Reproduce the items from the line with "Open the 2018京东618大促玩法及相关规则 announcement" up to and including the line with "tap(116, 174)", switching "computer-use agent" to "GUI agent" and leaving everything else unchanged.
<<<<
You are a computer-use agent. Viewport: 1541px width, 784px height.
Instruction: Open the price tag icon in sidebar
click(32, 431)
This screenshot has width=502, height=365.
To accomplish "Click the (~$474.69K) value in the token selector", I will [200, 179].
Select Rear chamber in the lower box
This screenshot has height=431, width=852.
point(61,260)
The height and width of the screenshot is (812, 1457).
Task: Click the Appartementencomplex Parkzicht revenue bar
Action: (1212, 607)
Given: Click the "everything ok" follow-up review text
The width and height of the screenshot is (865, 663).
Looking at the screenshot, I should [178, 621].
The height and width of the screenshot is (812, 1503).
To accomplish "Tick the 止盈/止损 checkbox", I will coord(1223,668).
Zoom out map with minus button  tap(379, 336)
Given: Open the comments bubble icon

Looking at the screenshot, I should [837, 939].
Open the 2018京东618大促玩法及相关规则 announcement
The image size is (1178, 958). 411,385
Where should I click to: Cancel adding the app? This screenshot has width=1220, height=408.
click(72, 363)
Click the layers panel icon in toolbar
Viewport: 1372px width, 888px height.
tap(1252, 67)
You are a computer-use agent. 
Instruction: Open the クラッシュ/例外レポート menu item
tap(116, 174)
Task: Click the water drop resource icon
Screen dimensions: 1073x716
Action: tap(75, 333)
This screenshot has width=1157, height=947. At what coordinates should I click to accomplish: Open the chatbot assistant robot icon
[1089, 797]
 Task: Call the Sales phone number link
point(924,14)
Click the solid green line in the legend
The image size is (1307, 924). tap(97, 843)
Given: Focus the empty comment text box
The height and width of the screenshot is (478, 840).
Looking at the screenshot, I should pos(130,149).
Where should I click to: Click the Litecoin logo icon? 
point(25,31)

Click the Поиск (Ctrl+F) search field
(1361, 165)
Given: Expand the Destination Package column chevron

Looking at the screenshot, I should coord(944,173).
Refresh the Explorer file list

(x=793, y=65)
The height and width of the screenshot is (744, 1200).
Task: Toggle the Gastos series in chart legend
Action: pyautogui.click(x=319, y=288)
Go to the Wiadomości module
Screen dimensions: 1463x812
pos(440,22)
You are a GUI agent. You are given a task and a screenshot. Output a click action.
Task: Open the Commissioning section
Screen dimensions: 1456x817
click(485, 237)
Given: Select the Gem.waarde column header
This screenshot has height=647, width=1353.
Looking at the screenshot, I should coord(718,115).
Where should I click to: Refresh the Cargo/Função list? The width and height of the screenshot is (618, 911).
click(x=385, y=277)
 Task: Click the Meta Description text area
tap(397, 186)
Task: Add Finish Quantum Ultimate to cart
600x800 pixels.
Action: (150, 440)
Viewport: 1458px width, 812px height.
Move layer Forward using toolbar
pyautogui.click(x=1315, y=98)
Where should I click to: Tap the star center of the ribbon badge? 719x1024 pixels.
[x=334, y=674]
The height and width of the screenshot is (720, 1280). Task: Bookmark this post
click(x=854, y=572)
>>>>
▸ Complete output
Open the 2018京东618大促玩法及相关规则 announcement
The image size is (1178, 958). 411,385
Where should I click to: Cancel adding the app? This screenshot has width=1220, height=408.
click(72, 363)
Click the layers panel icon in toolbar
Viewport: 1372px width, 888px height.
tap(1252, 67)
You are a GUI agent. 
Instruction: Open the クラッシュ/例外レポート menu item
tap(116, 174)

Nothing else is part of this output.